:: Records to process ::

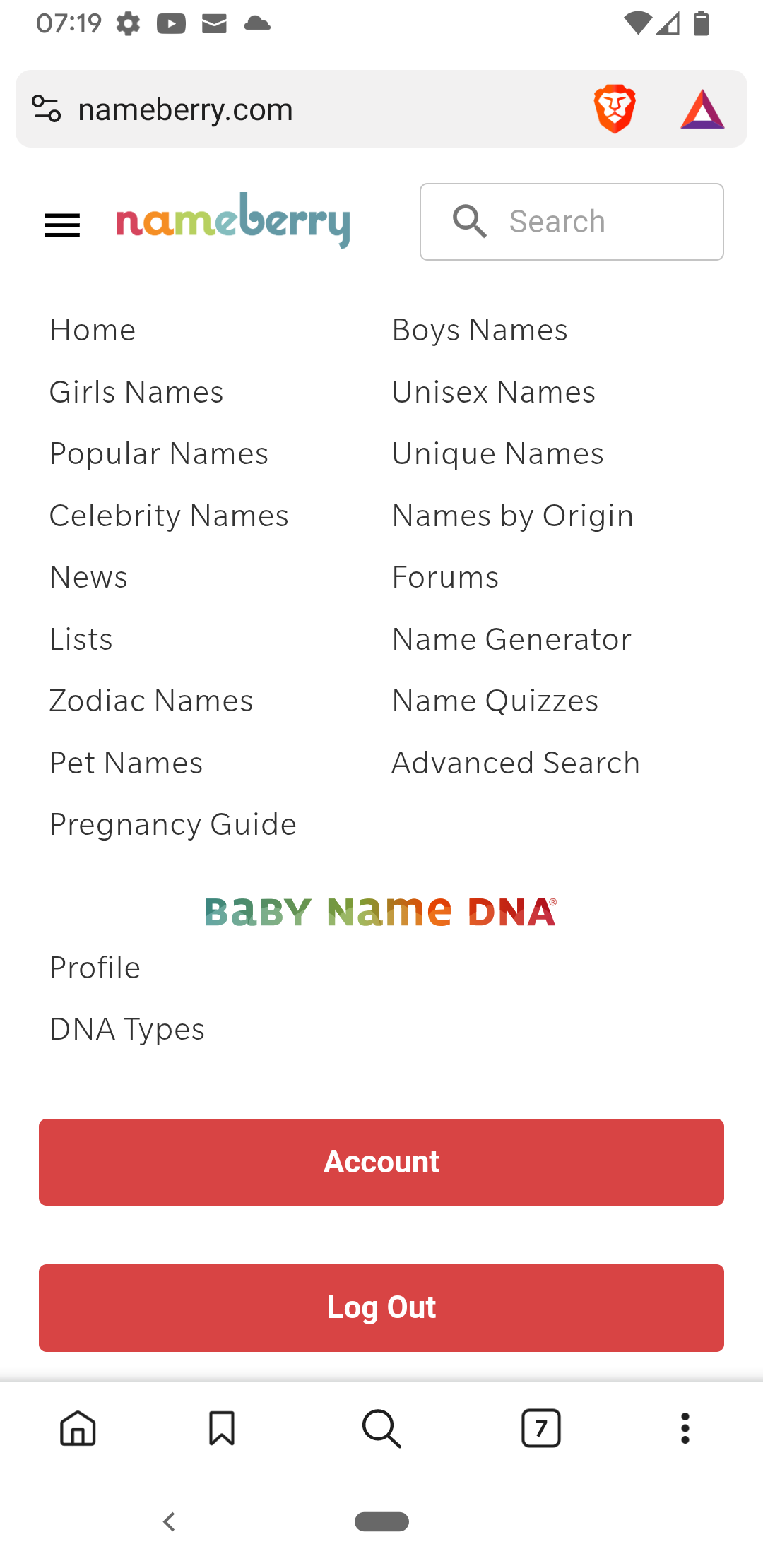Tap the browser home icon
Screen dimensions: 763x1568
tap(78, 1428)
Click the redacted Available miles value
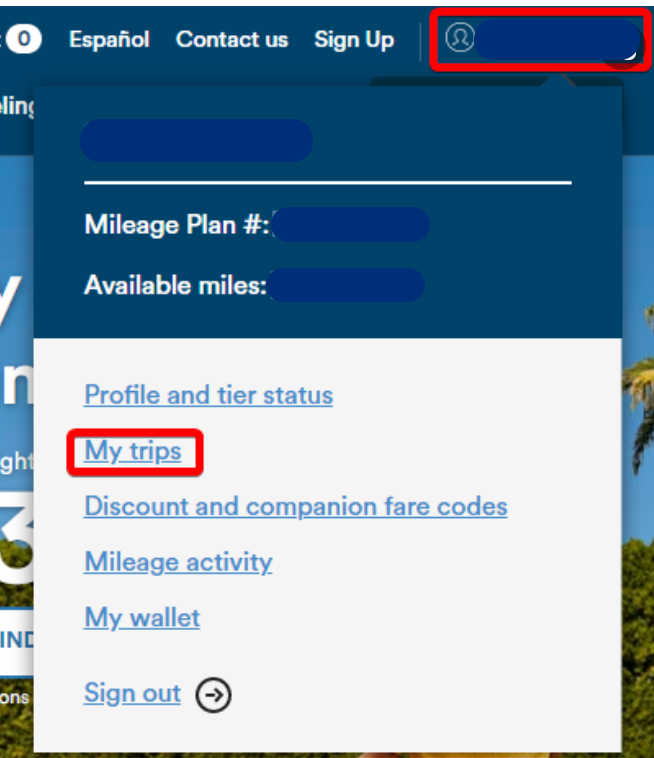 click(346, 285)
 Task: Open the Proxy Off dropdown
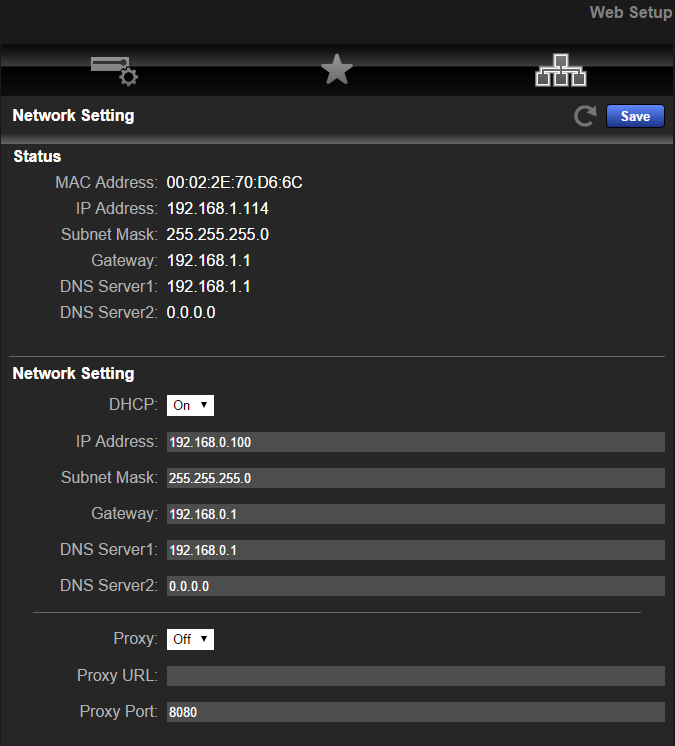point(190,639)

:::
:: Records to process ::

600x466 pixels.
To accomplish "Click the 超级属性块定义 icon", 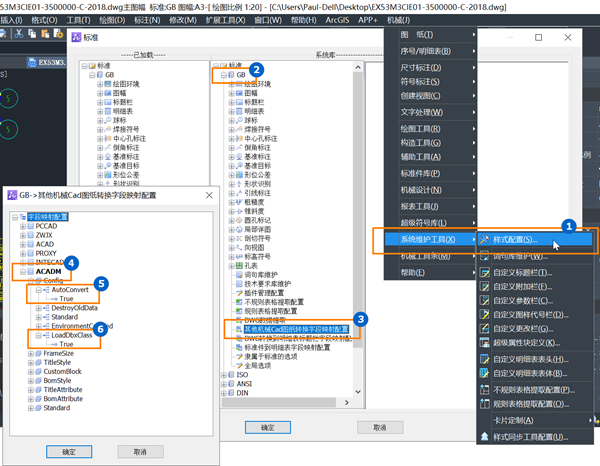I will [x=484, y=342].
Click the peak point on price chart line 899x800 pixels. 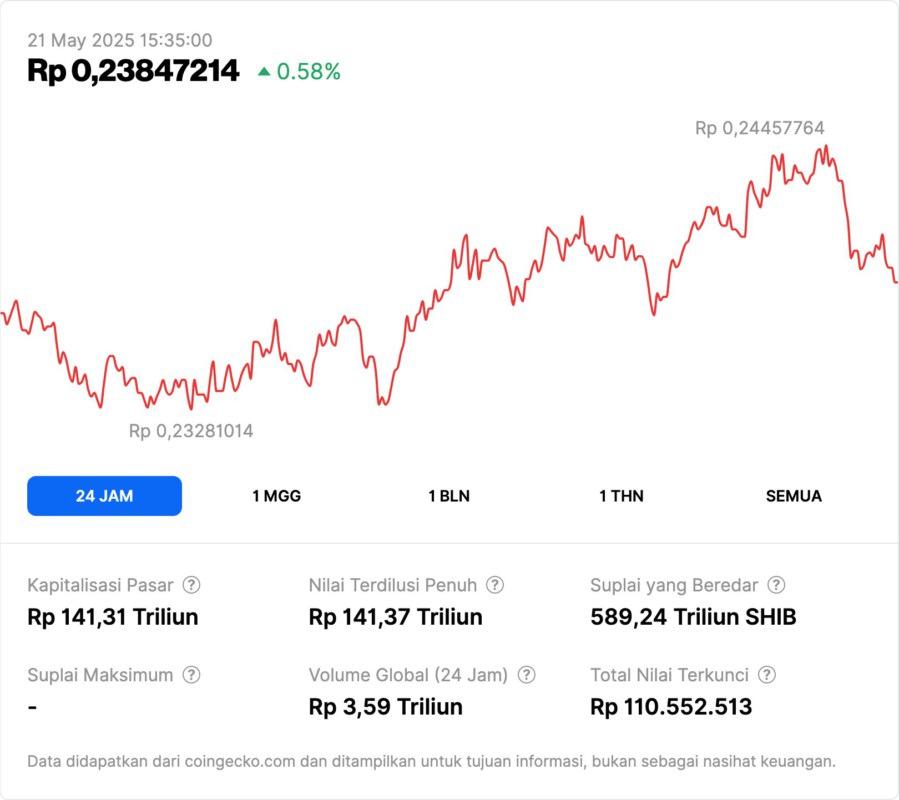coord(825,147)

:::
:: Records to process ::

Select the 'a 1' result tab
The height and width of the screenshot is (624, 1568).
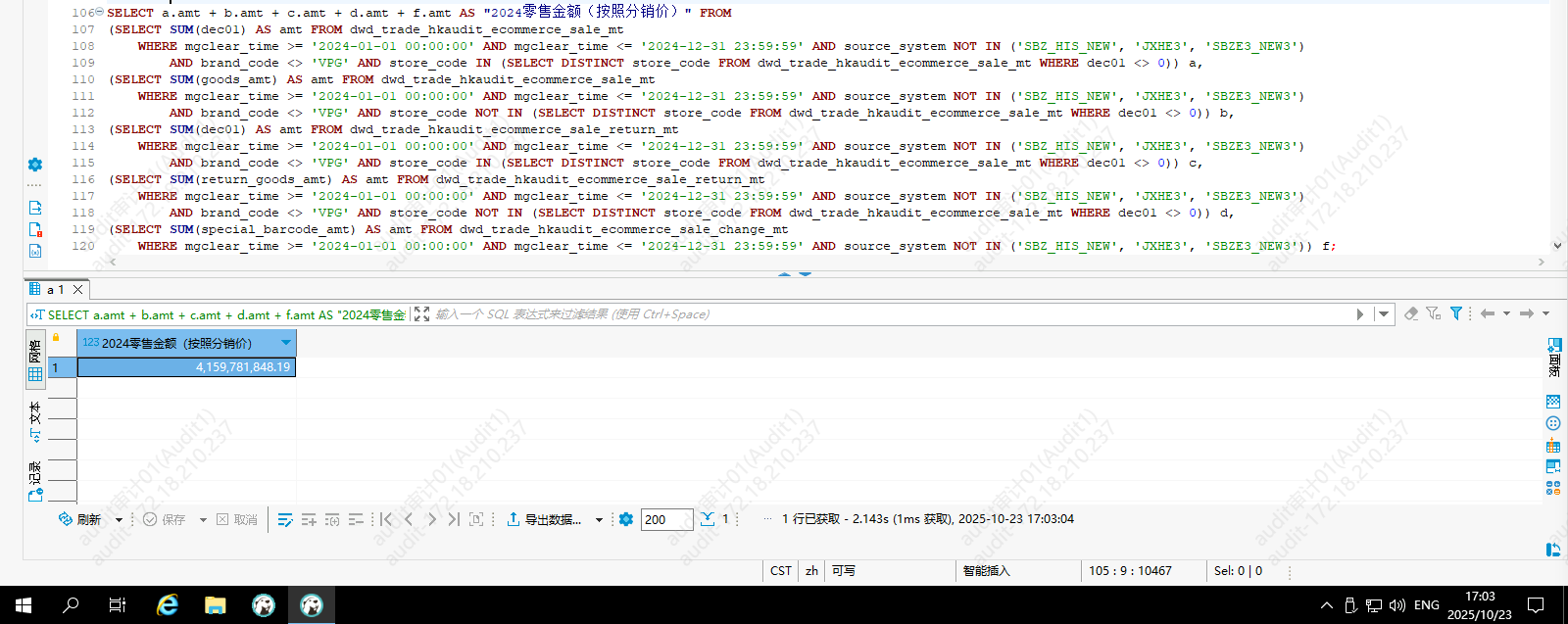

:::

The task:
Please give an exact copy of the lines above, beginning with the line containing "Select the 'a 1' result tab" and running through the line containing "The height and", and of no other lines.

Reply to the task:
Select the 'a 1' result tab
The height and width of the screenshot is (624, 1568).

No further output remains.